→ **REQUIRED ACTION**
Beginning with the line below that contains "This screenshot has width=1082, height=544." and ending with the line that contains "the TOTAL TAX-DEDUCTIBLE", retype every line exactly. Pictures are not copied.

→ **SOURCE MATERIAL**
::::::::::
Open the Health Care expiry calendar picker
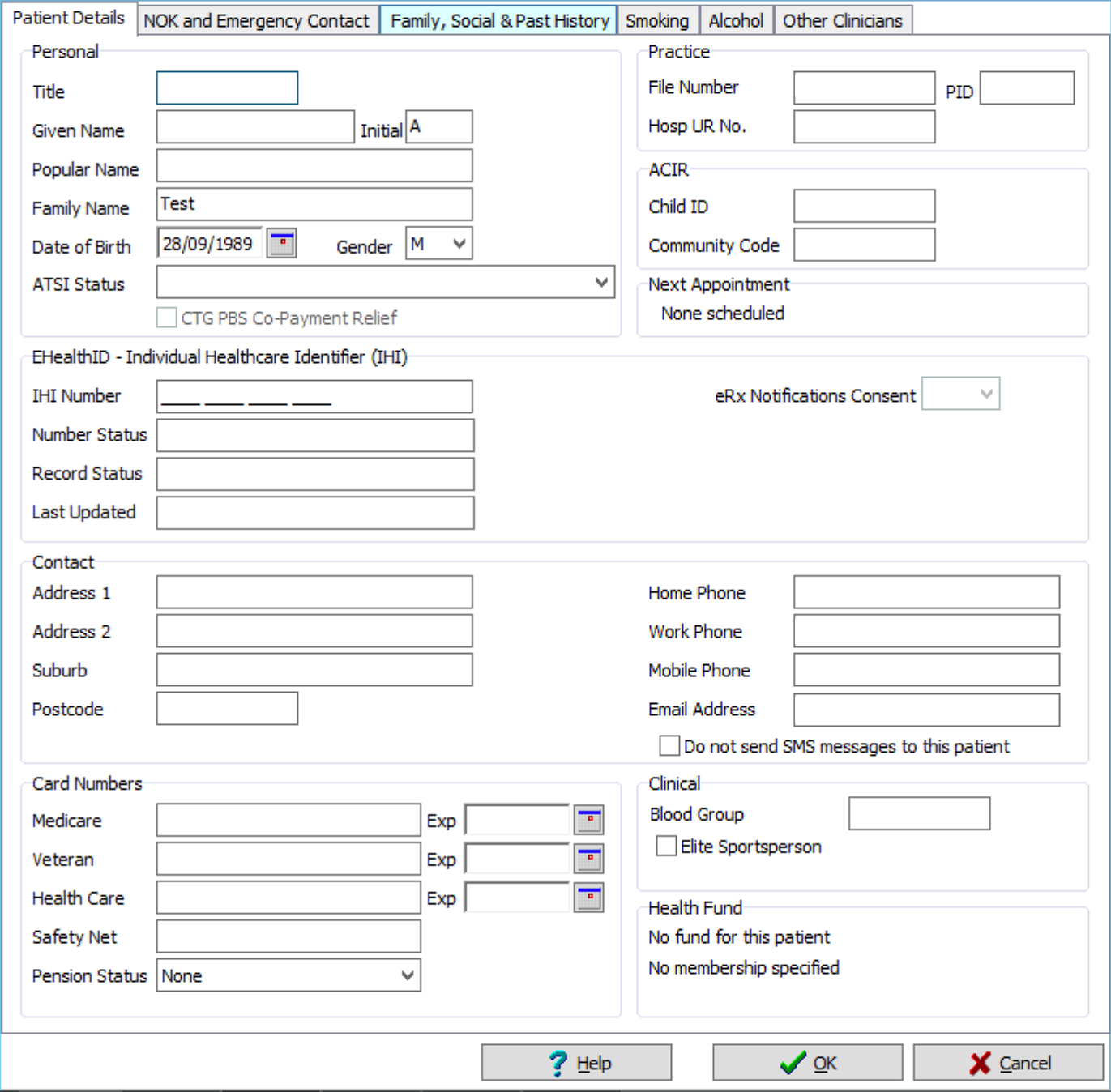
::::::::::
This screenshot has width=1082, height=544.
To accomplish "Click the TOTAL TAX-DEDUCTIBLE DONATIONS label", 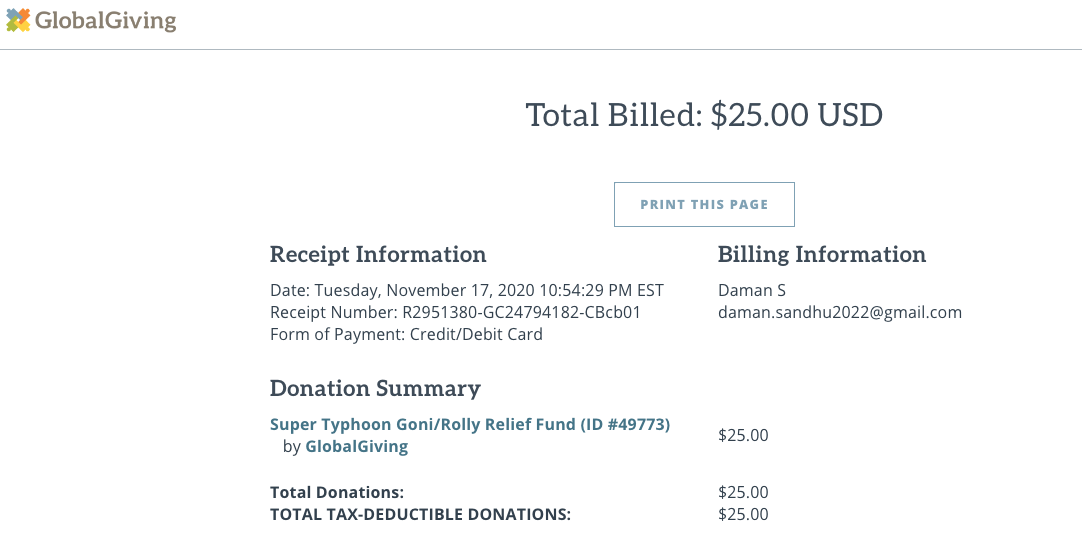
::::::::::
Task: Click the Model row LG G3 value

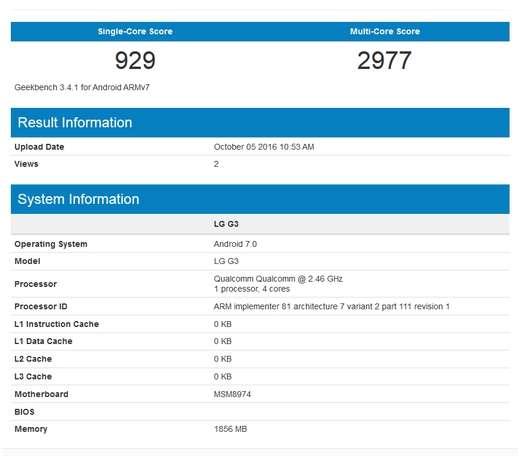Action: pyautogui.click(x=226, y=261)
::::::::::
→ **ANSWER FOR THE TASK**
This screenshot has width=1082, height=544.
To accomplish "Click the TOTAL TAX-DEDUCTIBLE DONATIONS label", 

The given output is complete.